Telamón prosiguió con su canto. Los bárbaros mantenían la mirada fija en el joven griego, pero en cuanto acababa un verso todos volvían la vista a Uhaitz, deseosos de saber lo que la melódica voz transmitía. La flauta de Clearco y la voz de Telamón llenaban la noche. Cuando acabó el primer canto y los tres descansaron, el silencio se hizo intenso. Hasta los perros callaban, y tan sólo el lento crepitar de la hoguera y el chasquir de las maderas resquebrajándose a la lumbre interrumpían a la vez que acrecentaban la armoniosa sensación de quietud.

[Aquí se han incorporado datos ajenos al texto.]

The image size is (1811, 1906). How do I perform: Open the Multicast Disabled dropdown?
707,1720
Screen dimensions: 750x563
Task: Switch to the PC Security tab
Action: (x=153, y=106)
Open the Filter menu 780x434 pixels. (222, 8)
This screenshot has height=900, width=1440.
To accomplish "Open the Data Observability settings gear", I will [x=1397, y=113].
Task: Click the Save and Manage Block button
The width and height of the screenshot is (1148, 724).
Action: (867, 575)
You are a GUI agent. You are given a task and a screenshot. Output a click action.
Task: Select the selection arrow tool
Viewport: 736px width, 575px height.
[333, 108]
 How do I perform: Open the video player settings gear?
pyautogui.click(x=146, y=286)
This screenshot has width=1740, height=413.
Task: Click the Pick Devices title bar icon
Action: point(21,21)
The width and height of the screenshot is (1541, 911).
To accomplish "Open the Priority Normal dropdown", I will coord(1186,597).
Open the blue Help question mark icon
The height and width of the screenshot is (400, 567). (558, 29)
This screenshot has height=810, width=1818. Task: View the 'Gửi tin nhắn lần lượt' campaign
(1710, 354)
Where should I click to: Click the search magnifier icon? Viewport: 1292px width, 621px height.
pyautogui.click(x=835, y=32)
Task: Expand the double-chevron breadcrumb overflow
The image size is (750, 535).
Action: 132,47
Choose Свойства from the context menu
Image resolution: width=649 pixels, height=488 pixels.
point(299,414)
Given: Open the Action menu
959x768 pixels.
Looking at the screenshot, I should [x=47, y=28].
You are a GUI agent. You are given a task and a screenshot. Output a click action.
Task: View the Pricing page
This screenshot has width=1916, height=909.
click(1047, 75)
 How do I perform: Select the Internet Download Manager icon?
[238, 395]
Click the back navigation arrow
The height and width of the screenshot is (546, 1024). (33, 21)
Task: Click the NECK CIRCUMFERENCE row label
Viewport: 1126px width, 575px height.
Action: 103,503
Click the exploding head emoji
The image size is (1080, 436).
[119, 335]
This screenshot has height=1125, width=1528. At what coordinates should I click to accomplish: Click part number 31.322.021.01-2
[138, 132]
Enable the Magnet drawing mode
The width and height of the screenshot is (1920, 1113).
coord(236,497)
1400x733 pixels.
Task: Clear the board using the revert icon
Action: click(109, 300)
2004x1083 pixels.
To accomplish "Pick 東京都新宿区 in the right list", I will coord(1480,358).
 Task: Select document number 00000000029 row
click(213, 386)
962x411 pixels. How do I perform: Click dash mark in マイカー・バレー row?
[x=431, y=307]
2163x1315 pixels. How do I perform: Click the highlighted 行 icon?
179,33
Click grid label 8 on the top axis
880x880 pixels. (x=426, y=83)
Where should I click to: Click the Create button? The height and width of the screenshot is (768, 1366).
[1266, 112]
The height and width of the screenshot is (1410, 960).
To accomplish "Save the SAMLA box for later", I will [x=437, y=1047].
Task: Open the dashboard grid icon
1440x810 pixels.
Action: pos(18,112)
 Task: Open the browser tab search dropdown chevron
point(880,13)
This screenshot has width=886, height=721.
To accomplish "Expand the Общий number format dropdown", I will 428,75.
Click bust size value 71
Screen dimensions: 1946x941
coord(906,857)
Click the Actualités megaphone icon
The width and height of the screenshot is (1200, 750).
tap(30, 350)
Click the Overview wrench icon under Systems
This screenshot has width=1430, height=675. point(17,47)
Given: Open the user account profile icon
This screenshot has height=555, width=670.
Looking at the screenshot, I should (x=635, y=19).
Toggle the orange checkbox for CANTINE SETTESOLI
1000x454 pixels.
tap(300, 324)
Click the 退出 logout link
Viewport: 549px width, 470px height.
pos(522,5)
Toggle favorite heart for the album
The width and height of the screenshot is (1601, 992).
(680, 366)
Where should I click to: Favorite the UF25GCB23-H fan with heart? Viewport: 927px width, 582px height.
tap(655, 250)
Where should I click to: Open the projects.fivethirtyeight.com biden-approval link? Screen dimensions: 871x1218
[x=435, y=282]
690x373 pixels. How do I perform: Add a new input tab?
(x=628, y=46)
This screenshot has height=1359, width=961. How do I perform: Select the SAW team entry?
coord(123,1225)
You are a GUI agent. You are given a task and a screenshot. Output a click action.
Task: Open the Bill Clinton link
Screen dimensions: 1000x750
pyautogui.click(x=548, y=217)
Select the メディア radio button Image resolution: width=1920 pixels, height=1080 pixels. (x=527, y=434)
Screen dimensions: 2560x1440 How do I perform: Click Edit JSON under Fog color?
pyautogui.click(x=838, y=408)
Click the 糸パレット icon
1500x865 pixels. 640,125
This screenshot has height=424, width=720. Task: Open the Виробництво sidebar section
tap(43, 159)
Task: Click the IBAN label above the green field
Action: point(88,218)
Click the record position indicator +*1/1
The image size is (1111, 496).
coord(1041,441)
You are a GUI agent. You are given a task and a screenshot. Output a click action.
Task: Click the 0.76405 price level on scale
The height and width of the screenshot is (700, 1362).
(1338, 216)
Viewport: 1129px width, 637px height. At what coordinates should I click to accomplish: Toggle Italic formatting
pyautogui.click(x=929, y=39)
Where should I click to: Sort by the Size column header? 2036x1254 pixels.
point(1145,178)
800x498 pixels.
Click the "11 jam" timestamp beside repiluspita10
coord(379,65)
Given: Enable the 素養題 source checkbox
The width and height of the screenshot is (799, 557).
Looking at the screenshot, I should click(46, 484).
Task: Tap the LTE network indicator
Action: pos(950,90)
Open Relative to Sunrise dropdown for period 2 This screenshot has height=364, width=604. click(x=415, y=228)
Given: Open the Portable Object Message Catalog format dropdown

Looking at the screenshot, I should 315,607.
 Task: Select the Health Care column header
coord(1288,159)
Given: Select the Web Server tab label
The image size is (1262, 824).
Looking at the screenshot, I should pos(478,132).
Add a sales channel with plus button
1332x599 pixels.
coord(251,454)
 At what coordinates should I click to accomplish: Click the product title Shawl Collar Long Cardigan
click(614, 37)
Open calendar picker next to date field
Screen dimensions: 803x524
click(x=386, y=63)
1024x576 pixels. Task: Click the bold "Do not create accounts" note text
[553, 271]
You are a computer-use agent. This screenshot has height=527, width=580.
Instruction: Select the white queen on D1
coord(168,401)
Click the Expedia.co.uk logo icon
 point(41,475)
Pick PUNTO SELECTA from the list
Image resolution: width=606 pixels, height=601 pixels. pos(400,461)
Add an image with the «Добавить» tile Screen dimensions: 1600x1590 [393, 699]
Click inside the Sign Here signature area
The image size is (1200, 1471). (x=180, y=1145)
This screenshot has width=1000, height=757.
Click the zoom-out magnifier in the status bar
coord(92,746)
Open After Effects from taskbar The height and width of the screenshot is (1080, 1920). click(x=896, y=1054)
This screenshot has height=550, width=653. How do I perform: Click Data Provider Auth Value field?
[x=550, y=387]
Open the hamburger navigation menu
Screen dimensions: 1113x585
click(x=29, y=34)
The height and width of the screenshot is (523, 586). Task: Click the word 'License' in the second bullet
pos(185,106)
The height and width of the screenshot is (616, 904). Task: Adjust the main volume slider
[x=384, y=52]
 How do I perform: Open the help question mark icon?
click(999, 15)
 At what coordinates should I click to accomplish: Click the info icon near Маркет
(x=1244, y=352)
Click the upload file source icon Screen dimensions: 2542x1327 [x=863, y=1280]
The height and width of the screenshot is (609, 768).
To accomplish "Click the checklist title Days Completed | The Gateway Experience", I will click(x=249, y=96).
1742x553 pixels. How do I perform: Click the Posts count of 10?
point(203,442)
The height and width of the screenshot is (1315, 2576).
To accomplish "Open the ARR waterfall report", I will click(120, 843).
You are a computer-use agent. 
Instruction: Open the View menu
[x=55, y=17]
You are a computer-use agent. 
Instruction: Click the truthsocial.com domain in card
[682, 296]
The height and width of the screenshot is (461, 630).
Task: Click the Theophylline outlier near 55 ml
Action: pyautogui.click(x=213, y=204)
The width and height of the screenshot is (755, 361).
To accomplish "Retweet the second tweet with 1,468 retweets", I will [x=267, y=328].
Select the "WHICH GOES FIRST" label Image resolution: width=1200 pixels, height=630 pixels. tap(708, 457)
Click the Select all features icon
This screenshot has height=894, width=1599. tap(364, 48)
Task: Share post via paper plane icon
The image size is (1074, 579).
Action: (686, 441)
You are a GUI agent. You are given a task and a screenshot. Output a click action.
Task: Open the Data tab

Telamón miró a Okela inquieto. Ni un aplauso. Sólo silencio y bocas abiertas. De repente, un bárbaro se levanto y gritó a Telamón desde el otro lado de la hoguera, parecía muy enfadado. El joven se sobresaltó y volvió a mirar a Okela. Uhaitz intervino discretamente entre ambos.

—Dice que qué pasó después, que si Telémaco se fue a buscar a su padre o no.

—Continua muchacho —pidió el general espartano.

En cuanto Clearco comenzó de nuevo con su melodía, el bárbaro se sentó expectante y Telamón inició el segundo canto. El frío comenzaba a caer con fuerza desde lo alto como una glacial manta, y aunque todos los presentes procuraban buscar calor tapándose y acurrucándose bajo sus pieles y adoptando posturas cada vez más recogidas, nadie se movió de su sitio. Uhaitz vacilaba a veces, pero parecía encontrar siempre palabras para trasladar, al menos, la esencia del relato a todos aquellos hombres que escuchaban por primera vez la indeleble historia de Odiseo. Por un momento, una extraña sensación recorrió los sentidos de los griegos, los versos les llevaban de vuelta a su casa como por arte de magia, pero además eran ellos los que se sentían anfitriones y no huéspedes. Anfitriones de las palabras del gran poeta.

Mientras el quinto canto de la Odisea inundaba la noche, las nubes cubrieron las estrellas y la luna, empujadas por Bóreas, que comenzaba a soplar de nuevo. Un destello iluminó la noche, seguido de un trueno que rasgó el silencio sepultando con su estruendo la voz de Uhaitz que traducía el último verso. La lluvia llegó inesperada mojándolo todo. Los bárbaros corrieron hacia sus casas. La gran hoguera luchaba por sobrevivir. Como el amor en la distancia, pensó Okela ensimismado.